Activity: Down to the final line, print each entry exactly.

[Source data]
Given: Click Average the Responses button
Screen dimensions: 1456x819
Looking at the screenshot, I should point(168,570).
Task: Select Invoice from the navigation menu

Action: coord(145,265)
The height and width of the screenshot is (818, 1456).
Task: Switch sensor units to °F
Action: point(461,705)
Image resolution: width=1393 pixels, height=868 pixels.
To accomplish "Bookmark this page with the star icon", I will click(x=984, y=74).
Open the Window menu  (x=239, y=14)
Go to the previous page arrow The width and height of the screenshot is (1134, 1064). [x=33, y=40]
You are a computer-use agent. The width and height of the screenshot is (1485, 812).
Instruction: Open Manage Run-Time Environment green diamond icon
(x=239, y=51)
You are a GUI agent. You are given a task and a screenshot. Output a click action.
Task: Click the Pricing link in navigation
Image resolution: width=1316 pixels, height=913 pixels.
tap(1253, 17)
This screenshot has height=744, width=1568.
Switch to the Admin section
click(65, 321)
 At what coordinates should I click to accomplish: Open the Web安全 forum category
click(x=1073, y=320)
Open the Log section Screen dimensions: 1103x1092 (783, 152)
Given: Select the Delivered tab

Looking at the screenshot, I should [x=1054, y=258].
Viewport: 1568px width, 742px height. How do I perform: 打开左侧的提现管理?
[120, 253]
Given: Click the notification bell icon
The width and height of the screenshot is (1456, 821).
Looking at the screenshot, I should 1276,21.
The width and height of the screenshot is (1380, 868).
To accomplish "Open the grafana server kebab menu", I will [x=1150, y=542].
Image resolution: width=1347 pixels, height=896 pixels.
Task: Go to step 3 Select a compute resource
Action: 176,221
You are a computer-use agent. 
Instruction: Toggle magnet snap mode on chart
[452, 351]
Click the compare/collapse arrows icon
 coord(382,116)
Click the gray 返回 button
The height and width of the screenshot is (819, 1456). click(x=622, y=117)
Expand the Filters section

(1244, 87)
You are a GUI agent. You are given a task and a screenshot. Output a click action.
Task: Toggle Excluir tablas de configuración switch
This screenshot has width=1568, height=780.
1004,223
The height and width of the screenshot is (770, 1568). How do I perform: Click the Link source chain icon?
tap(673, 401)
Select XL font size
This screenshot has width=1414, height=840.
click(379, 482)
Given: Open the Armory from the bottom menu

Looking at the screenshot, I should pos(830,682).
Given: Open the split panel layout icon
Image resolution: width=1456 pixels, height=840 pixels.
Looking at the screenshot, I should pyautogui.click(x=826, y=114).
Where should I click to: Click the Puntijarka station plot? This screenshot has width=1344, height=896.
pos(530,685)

Written solution:
Given: Click Average the Responses button
Screen dimensions: 1456x819
Looking at the screenshot, I should point(168,570).
Task: Select Invoice from the navigation menu

Action: coord(145,265)
The height and width of the screenshot is (818, 1456).
Task: Switch sensor units to °F
Action: point(461,705)
Image resolution: width=1393 pixels, height=868 pixels.
To accomplish "Bookmark this page with the star icon", I will click(x=984, y=74).
Open the Window menu  (x=239, y=14)
Go to the previous page arrow The width and height of the screenshot is (1134, 1064). [x=33, y=40]
You are a computer-use agent. The width and height of the screenshot is (1485, 812).
Instruction: Open Manage Run-Time Environment green diamond icon
(x=239, y=51)
You are a GUI agent. You are given a task and a screenshot. Output a click action.
Task: Click the Pricing link in navigation
Image resolution: width=1316 pixels, height=913 pixels.
tap(1253, 17)
This screenshot has height=744, width=1568.
Switch to the Admin section
click(65, 321)
 At what coordinates should I click to accomplish: Open the Web安全 forum category
click(x=1073, y=320)
Open the Log section Screen dimensions: 1103x1092 (783, 152)
Given: Select the Delivered tab

Looking at the screenshot, I should [x=1054, y=258].
Viewport: 1568px width, 742px height. How do I perform: 打开左侧的提现管理?
[120, 253]
Given: Click the notification bell icon
The width and height of the screenshot is (1456, 821).
Looking at the screenshot, I should 1276,21.
The width and height of the screenshot is (1380, 868).
To accomplish "Open the grafana server kebab menu", I will [x=1150, y=542].
Image resolution: width=1347 pixels, height=896 pixels.
Task: Go to step 3 Select a compute resource
Action: 176,221
You are a computer-use agent. 
Instruction: Toggle magnet snap mode on chart
[452, 351]
Click the compare/collapse arrows icon
 coord(382,116)
Click the gray 返回 button
The height and width of the screenshot is (819, 1456). click(x=622, y=117)
Expand the Filters section

(1244, 87)
You are a GUI agent. You are given a task and a screenshot. Output a click action.
Task: Toggle Excluir tablas de configuración switch
This screenshot has width=1568, height=780.
1004,223
The height and width of the screenshot is (770, 1568). How do I perform: Click the Link source chain icon?
tap(673, 401)
Select XL font size
This screenshot has width=1414, height=840.
click(379, 482)
Given: Open the Armory from the bottom menu

Looking at the screenshot, I should pos(830,682).
Given: Open the split panel layout icon
Image resolution: width=1456 pixels, height=840 pixels.
Looking at the screenshot, I should pyautogui.click(x=826, y=114).
Where should I click to: Click the Puntijarka station plot? This screenshot has width=1344, height=896.
pos(530,685)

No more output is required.